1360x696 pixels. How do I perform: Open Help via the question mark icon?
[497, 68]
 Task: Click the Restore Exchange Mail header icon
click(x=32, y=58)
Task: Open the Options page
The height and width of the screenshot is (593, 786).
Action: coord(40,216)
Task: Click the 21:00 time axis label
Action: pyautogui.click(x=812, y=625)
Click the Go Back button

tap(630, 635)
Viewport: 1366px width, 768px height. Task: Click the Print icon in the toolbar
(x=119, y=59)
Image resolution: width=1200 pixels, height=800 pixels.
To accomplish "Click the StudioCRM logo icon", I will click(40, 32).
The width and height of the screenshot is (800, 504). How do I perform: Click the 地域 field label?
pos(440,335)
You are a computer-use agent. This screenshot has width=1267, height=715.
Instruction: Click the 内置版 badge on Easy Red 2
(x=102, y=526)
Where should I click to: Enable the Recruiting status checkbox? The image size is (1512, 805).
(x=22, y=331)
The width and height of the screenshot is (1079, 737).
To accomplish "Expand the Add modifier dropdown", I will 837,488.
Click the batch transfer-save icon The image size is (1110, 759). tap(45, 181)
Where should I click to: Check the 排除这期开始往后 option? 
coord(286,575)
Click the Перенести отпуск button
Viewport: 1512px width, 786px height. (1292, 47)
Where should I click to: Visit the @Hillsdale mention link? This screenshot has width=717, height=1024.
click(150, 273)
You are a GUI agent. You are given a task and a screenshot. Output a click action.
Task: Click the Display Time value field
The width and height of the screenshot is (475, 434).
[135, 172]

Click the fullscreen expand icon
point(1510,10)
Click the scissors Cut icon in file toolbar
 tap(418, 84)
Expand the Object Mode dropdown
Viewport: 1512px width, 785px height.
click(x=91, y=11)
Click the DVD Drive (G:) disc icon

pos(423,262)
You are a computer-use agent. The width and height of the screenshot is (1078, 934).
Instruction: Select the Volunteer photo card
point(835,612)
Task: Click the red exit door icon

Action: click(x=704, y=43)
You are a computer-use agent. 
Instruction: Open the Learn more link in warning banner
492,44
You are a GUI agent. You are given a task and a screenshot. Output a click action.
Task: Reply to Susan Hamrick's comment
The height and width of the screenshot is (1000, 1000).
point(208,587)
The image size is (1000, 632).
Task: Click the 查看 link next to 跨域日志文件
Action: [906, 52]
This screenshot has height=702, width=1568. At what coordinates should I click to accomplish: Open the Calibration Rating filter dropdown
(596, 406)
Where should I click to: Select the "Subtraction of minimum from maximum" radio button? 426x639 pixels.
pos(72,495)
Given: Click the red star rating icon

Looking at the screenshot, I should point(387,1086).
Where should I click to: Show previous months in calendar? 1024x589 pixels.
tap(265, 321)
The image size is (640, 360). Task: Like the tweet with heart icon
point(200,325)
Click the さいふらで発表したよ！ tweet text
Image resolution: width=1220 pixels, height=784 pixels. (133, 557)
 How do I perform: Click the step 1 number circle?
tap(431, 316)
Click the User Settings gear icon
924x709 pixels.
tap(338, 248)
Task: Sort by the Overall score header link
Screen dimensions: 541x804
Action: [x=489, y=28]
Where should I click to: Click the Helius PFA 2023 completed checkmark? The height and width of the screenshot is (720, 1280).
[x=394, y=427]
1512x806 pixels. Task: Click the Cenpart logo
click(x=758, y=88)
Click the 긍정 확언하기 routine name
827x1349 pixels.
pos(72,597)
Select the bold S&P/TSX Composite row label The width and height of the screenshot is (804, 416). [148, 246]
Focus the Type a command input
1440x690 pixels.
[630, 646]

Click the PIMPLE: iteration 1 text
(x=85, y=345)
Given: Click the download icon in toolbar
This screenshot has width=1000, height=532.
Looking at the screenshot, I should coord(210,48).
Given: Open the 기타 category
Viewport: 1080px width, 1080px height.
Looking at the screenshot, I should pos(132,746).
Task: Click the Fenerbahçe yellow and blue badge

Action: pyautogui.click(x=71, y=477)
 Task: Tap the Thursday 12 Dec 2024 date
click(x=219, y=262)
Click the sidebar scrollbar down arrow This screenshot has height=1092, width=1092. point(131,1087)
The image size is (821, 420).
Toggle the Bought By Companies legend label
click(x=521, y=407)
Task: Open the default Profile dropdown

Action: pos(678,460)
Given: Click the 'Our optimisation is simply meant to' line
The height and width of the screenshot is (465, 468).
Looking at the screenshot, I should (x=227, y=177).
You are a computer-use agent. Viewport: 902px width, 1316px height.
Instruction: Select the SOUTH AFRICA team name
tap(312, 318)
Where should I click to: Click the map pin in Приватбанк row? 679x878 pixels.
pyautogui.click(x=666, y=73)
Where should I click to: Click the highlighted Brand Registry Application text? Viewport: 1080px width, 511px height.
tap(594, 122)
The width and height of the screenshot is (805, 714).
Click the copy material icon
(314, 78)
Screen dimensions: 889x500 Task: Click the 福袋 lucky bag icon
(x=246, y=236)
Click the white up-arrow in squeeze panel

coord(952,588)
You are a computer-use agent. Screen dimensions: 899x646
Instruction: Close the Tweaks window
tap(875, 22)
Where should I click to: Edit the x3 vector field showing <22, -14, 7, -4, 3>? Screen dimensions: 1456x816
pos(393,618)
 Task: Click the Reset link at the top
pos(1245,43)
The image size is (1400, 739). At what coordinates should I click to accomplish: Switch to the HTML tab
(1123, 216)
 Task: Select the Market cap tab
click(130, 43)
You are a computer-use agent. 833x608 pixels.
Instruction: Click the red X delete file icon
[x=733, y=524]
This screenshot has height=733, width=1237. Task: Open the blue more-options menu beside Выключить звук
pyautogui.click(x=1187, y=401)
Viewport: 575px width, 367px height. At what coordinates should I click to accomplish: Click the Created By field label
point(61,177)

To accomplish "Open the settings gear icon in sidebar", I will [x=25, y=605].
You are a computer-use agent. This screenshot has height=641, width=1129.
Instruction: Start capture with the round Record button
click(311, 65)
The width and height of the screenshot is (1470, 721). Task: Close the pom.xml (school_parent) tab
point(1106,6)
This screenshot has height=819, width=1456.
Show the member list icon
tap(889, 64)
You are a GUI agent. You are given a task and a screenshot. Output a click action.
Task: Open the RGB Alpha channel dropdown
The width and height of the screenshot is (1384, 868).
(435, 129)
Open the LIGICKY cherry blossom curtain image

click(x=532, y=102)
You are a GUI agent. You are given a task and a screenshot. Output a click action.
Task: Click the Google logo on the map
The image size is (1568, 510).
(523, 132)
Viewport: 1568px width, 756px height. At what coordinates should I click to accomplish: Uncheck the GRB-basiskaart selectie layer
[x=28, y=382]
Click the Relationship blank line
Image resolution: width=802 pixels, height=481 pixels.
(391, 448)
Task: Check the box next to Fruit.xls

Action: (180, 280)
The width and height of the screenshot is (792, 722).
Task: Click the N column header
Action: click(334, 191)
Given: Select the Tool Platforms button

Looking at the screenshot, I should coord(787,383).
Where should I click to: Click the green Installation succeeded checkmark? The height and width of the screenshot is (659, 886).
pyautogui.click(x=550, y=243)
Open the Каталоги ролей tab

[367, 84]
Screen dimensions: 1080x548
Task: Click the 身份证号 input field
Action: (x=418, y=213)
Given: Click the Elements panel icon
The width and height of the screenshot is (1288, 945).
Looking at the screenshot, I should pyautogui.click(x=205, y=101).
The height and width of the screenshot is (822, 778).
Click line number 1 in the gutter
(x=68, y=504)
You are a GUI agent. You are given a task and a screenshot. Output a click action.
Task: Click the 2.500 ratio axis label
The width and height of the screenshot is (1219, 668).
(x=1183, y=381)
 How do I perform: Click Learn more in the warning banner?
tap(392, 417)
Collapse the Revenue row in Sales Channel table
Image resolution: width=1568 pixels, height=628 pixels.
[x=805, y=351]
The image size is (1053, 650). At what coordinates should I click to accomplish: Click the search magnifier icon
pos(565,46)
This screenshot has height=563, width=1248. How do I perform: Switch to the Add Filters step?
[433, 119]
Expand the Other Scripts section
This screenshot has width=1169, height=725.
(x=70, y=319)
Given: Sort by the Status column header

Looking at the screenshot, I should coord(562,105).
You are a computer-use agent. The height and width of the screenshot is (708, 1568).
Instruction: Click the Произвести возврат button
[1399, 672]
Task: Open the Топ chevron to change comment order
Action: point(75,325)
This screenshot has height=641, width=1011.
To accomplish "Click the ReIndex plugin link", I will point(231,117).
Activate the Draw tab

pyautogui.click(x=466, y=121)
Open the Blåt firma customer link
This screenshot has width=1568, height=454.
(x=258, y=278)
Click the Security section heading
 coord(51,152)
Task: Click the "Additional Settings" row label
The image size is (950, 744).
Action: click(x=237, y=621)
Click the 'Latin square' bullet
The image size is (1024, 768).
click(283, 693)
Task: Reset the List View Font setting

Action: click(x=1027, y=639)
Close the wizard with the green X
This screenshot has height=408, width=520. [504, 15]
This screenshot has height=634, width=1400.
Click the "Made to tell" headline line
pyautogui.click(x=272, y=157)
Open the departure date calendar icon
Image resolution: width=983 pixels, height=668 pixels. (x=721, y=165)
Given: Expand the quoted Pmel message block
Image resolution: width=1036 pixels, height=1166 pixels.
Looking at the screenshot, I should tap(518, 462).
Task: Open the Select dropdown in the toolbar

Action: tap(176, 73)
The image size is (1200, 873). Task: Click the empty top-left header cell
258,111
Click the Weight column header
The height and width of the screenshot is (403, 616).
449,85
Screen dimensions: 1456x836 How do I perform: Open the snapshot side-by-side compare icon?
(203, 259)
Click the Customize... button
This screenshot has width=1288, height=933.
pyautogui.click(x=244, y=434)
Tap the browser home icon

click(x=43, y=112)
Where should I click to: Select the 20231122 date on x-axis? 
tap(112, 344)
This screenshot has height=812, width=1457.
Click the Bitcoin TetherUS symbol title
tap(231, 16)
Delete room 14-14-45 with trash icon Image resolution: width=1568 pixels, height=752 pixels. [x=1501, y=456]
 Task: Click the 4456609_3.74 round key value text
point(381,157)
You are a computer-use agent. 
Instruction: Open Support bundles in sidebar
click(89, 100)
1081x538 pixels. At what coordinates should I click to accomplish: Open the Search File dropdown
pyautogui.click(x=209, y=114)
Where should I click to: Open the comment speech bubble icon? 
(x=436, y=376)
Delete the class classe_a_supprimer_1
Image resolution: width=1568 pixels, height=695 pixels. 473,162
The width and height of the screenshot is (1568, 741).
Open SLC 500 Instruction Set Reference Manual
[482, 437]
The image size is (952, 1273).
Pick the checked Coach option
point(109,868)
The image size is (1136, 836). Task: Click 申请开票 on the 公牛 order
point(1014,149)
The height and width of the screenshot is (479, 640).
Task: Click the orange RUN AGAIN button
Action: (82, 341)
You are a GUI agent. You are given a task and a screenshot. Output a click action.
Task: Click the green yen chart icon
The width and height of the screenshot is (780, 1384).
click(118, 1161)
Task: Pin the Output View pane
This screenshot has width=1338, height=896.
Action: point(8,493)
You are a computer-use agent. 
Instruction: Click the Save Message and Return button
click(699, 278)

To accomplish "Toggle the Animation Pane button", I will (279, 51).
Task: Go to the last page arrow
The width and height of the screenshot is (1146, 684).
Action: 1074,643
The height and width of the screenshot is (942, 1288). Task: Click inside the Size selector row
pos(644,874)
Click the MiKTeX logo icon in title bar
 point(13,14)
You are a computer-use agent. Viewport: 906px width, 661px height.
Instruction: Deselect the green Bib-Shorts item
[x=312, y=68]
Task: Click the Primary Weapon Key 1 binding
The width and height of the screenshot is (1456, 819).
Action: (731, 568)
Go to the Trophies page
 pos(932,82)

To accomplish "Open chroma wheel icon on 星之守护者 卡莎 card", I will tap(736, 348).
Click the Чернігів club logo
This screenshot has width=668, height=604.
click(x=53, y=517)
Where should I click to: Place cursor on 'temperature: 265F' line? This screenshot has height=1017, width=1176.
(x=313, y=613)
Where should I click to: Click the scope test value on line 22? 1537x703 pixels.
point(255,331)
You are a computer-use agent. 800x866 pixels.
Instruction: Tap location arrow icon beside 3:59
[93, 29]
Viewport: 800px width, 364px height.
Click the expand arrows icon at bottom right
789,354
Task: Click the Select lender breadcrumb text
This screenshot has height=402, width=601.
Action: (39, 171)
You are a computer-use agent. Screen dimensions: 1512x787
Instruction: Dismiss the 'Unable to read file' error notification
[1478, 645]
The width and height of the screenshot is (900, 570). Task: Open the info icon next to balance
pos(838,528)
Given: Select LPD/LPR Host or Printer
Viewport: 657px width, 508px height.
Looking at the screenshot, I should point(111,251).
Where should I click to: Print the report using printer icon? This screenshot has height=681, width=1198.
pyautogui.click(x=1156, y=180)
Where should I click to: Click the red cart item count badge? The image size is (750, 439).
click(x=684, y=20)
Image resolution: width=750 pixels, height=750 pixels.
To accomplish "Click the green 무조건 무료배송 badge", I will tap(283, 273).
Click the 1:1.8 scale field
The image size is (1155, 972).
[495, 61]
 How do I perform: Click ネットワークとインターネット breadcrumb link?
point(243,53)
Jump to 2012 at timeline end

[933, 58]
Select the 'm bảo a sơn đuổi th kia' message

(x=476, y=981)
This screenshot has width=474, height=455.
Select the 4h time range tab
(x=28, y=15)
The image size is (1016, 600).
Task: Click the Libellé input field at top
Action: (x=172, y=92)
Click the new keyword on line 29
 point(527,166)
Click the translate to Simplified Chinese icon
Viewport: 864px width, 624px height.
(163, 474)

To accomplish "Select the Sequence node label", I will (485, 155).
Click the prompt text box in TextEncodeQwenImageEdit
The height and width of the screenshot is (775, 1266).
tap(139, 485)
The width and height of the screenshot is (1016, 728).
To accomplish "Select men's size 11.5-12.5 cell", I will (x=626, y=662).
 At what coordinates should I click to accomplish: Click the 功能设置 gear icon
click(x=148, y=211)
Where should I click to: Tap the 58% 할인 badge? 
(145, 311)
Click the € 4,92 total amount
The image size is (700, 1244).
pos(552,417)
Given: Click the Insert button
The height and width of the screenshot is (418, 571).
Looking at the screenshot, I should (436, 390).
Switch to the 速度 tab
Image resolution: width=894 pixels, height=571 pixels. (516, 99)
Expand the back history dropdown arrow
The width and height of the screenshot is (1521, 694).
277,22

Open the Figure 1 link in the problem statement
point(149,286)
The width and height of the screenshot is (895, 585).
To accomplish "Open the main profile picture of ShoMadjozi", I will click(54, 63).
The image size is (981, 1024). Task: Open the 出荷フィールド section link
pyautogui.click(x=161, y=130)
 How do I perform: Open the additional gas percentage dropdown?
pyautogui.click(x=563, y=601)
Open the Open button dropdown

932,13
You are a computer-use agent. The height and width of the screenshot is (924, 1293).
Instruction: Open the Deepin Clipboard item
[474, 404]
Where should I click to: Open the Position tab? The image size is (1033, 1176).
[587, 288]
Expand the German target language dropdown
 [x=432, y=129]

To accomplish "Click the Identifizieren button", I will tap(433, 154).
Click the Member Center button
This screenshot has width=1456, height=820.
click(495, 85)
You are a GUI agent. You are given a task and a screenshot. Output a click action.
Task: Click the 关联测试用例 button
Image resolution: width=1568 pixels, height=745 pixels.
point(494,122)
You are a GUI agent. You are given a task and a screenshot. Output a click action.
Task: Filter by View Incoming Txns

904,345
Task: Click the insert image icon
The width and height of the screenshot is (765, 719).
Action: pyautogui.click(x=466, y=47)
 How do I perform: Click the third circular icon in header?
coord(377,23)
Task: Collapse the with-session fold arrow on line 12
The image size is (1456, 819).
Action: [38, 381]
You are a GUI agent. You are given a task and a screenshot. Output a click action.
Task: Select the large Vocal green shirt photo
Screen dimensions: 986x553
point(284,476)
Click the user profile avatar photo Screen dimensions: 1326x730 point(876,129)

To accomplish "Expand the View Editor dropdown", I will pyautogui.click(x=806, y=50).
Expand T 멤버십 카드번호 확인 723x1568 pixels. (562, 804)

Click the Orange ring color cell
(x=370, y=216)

Exercise instructions: Which lines in the data above hold the word "will"? Return each of them.

Result of the task:
To accomplish "Click the StudioCRM logo icon", I will click(40, 32).
To accomplish "Expand the Add modifier dropdown", I will 837,488.
To accomplish "Open the settings gear icon in sidebar", I will [x=25, y=605].
To accomplish "Click the ReIndex plugin link", I will point(231,117).
To accomplish "Toggle the Animation Pane button", I will (279, 51).
To accomplish "Open chroma wheel icon on 星之守护者 卡莎 card", I will tap(736, 348).
To accomplish "Click the green 무조건 무료배송 badge", I will tap(283, 273).
To accomplish "Select the Sequence node label", I will (485, 155).
To accomplish "Select men's size 11.5-12.5 cell", I will (x=626, y=662).
To accomplish "Open the main profile picture of ShoMadjozi", I will click(54, 63).
To accomplish "Click the Identifizieren button", I will tap(433, 154).
To accomplish "Expand the View Editor dropdown", I will pyautogui.click(x=806, y=50).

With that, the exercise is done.